#### Your assignment:
When transcribing the entries, keep each one exactly as it is.

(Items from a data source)
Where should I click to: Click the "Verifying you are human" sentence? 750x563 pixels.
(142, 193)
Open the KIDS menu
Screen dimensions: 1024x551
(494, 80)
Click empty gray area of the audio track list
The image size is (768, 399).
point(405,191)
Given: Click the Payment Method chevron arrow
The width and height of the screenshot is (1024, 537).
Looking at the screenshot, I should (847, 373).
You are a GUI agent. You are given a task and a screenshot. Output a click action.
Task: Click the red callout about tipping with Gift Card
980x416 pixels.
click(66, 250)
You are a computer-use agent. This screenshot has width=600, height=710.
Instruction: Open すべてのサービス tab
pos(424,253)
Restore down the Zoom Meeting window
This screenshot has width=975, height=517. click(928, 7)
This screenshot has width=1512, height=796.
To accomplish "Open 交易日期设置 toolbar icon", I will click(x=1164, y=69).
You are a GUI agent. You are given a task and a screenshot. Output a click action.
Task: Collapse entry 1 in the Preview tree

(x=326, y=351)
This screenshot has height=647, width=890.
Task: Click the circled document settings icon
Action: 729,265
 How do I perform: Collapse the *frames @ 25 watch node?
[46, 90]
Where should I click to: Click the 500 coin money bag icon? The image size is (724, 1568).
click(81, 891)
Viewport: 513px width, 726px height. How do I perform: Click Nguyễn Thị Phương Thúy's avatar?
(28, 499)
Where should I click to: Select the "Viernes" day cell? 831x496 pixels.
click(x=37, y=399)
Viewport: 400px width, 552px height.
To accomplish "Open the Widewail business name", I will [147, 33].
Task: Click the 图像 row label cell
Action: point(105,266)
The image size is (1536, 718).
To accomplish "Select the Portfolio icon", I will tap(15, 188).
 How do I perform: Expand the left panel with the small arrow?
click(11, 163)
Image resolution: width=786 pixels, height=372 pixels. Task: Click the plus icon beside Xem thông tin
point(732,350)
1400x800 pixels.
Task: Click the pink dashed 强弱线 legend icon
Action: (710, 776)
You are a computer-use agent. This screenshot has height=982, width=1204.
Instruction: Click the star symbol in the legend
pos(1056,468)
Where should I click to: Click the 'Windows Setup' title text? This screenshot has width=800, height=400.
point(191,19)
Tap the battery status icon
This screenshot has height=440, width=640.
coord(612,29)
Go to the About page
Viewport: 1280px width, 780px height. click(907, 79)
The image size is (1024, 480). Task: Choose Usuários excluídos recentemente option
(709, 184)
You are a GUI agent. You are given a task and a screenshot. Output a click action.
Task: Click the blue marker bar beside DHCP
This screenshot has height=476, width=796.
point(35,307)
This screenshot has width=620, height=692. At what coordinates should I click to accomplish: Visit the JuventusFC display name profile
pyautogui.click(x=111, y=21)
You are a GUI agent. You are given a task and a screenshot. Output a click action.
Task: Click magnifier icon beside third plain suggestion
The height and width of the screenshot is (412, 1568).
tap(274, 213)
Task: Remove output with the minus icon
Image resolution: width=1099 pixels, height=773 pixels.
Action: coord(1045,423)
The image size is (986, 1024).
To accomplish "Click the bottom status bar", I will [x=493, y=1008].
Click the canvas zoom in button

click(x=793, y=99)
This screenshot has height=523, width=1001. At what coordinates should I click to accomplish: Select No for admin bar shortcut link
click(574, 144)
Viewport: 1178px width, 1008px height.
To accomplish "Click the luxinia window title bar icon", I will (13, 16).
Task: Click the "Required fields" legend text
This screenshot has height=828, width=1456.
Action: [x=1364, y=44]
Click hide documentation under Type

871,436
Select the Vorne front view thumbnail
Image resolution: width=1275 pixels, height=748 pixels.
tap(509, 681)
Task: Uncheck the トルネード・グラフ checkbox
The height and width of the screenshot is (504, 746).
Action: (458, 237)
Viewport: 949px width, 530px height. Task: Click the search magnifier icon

#### Solved exercise:
Where should I click to: Click the "Verifying you are human" sentence? 750x563 pixels.
(142, 193)
Open the KIDS menu
Screen dimensions: 1024x551
(494, 80)
Click empty gray area of the audio track list
The image size is (768, 399).
point(405,191)
Given: Click the Payment Method chevron arrow
The width and height of the screenshot is (1024, 537).
Looking at the screenshot, I should (847, 373).
You are a GUI agent. You are given a task and a screenshot. Output a click action.
Task: Click the red callout about tipping with Gift Card
980x416 pixels.
click(66, 250)
You are a computer-use agent. This screenshot has width=600, height=710.
Instruction: Open すべてのサービス tab
pos(424,253)
Restore down the Zoom Meeting window
This screenshot has width=975, height=517. click(928, 7)
This screenshot has width=1512, height=796.
To accomplish "Open 交易日期设置 toolbar icon", I will click(x=1164, y=69).
You are a GUI agent. You are given a task and a screenshot. Output a click action.
Task: Collapse entry 1 in the Preview tree

(x=326, y=351)
This screenshot has height=647, width=890.
Task: Click the circled document settings icon
Action: 729,265
 How do I perform: Collapse the *frames @ 25 watch node?
[46, 90]
Where should I click to: Click the 500 coin money bag icon? The image size is (724, 1568).
click(81, 891)
Viewport: 513px width, 726px height. How do I perform: Click Nguyễn Thị Phương Thúy's avatar?
(28, 499)
Where should I click to: Select the "Viernes" day cell? 831x496 pixels.
click(x=37, y=399)
Viewport: 400px width, 552px height.
To accomplish "Open the Widewail business name", I will [147, 33].
Task: Click the 图像 row label cell
Action: point(105,266)
The image size is (1536, 718).
To accomplish "Select the Portfolio icon", I will tap(15, 188).
 How do I perform: Expand the left panel with the small arrow?
click(11, 163)
Image resolution: width=786 pixels, height=372 pixels. Task: Click the plus icon beside Xem thông tin
point(732,350)
1400x800 pixels.
Task: Click the pink dashed 强弱线 legend icon
Action: (710, 776)
You are a computer-use agent. This screenshot has height=982, width=1204.
Instruction: Click the star symbol in the legend
pos(1056,468)
Where should I click to: Click the 'Windows Setup' title text? This screenshot has width=800, height=400.
point(191,19)
Tap the battery status icon
This screenshot has height=440, width=640.
coord(612,29)
Go to the About page
Viewport: 1280px width, 780px height. click(907, 79)
The image size is (1024, 480). Task: Choose Usuários excluídos recentemente option
(709, 184)
You are a GUI agent. You are given a task and a screenshot. Output a click action.
Task: Click the blue marker bar beside DHCP
This screenshot has height=476, width=796.
point(35,307)
This screenshot has width=620, height=692. At what coordinates should I click to accomplish: Visit the JuventusFC display name profile
pyautogui.click(x=111, y=21)
You are a GUI agent. You are given a task and a screenshot. Output a click action.
Task: Click magnifier icon beside third plain suggestion
The height and width of the screenshot is (412, 1568).
tap(274, 213)
Task: Remove output with the minus icon
Image resolution: width=1099 pixels, height=773 pixels.
Action: coord(1045,423)
The image size is (986, 1024).
To accomplish "Click the bottom status bar", I will [x=493, y=1008].
Click the canvas zoom in button

click(x=793, y=99)
This screenshot has height=523, width=1001. At what coordinates should I click to accomplish: Select No for admin bar shortcut link
click(574, 144)
Viewport: 1178px width, 1008px height.
To accomplish "Click the luxinia window title bar icon", I will (13, 16).
Task: Click the "Required fields" legend text
This screenshot has height=828, width=1456.
Action: [x=1364, y=44]
Click hide documentation under Type

871,436
Select the Vorne front view thumbnail
Image resolution: width=1275 pixels, height=748 pixels.
tap(509, 681)
Task: Uncheck the トルネード・グラフ checkbox
The height and width of the screenshot is (504, 746).
Action: (458, 237)
Viewport: 949px width, 530px height. Task: Click the search magnifier icon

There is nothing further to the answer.